Teddy popped the cork and looked at Noah. “2010 Cabernet. Lokoya. Work?”

“Sure,” Noah said.

Teddy poured.

“Ladies first,” Lizzie instructed.


Guests
first.” He turned and handed the glass to Noah. “As for Kobe—you know they
settled
?” He peered at Lizzie as he poured a second glass. “She wouldn't
testify.

“Oh, then she
must
have been lying,” said Lizzie.

Noah just watched.

“The shoes are for
charity.
You against
charity
?”

“I am,” Lizzie said. “And faith and hope, and love.”

—

Luckily for Ally, the feud continued and no one saw her enter and blanch and stop in her tracks in total surprise.

“A pleasure,” said Noah, a moment later, extending his hand.

Ally shook it and stood there staring.

This was Claire's kitchen, now hers. The kitchen where she took her first steps. Blew out candles on birthday cakes. Where she saw her mother cry and cry the night her father never came home, when she was six . . .

And Jake was here? The boy from the back? But his name was Noah?

Lizzie's date?

Jake from Providence?

Jake, ten years later, smack in the middle of Ally's past and her new life?

He had lost weight. His hair was shorter. His face looked older. But it was the boy from the back, no doubt, and something in his eyes was saying hello.

“I know you,” she said.

“I told you, Mom,” Lizzie said and turned to Jake. “She said she had no idea who you were.”

“No,” Ally said. “We've
met
before.”

“Mom, please. He's
everywhere.
Everyone thinks they've met him before.”

“But I have,” Ally begged.

Jake interrupted. “I had you at Brown, Professor Hughes.”

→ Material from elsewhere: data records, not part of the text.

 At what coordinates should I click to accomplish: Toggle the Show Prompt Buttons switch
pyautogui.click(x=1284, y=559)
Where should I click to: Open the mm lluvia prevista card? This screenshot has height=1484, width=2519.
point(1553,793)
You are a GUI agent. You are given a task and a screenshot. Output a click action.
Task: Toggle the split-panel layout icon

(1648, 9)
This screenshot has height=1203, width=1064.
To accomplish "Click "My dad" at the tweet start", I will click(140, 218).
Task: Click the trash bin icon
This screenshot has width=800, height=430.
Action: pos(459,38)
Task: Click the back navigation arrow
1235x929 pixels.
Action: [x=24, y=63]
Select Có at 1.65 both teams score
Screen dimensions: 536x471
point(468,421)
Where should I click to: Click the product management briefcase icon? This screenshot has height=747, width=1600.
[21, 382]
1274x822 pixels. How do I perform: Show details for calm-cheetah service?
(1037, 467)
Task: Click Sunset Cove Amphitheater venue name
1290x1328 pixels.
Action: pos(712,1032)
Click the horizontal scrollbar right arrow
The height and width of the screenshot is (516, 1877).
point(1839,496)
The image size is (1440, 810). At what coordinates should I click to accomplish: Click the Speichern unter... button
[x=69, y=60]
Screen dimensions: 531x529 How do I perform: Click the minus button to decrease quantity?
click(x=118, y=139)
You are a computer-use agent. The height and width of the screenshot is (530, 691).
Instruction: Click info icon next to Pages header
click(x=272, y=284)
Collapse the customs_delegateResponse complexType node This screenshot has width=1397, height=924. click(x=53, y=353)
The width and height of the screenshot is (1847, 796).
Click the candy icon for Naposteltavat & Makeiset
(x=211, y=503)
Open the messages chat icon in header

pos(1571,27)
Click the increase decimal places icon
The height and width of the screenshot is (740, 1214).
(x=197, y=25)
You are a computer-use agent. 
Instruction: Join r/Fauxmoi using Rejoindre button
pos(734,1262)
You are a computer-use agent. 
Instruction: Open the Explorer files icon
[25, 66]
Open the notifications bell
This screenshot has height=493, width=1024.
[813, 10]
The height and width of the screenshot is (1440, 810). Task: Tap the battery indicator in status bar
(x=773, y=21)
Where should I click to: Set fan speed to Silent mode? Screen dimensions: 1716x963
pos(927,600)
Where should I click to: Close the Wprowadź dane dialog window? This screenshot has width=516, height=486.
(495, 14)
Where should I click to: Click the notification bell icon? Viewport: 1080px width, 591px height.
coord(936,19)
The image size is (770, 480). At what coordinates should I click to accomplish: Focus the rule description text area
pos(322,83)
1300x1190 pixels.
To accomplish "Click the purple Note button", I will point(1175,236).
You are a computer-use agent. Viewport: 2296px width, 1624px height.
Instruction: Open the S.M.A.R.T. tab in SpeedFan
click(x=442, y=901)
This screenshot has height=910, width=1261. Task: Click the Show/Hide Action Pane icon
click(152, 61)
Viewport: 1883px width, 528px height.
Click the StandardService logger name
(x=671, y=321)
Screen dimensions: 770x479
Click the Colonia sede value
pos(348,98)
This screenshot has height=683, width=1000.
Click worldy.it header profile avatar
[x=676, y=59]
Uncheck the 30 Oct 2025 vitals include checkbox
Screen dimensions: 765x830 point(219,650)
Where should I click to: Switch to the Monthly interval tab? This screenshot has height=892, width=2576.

“What?” Lizzie said and spun from the fridge with a cheese tray. “No way! Come on! No way! What?” She looked back and forth from Ally to Jake and back again.

“Wow,” said Ted, pouring a third glass of wine.

“Gender and Sex,” Jake continued. “Women and Work. Fem Economics.”

“Yes,” Ally said. “Your face is coming back.”

“I almost didn't get credit,” Jake joked. “But your mom let me slide.”

“You almost failed him, Mom? You did?”

Ally unsteadily moved toward the oven to check on the chicken.

“Was she a hard-ass? Tell us!” cried Lizzie.

Teddy turned to Jake. “
You
went to Brown?”

“Just to play ball. I never finished.”

Ally grabbed the oven mitt, fumbled, and dropped it. She reached to the floor, picked it up, stood, and steadied herself on the counter edge. “Your name,” she said breathlessly, “it wasn't Noah.”

“They made him change it,” Lizzie offered. “His real name is Jake.”

“Jake,” said Ally.

“There was a Jake Bean in SAG,” he explained. “The Screen Actors Guild. They don't let actors have the same name. Noah's my middle name.”

“Oh. I see.” Ally turned and handed the oven mitt off to Lizzie. “Excuse me a sec.” If she didn't go, she thought she might faint. She needed a second to catch her breath and slow down her heart. “I need—a Tylenol. I have this little—you know—headache. Lizzie, the chicken. Please take it out. Ted, wine for me.”

“You're drinking tonight?” Ted asked, surprised.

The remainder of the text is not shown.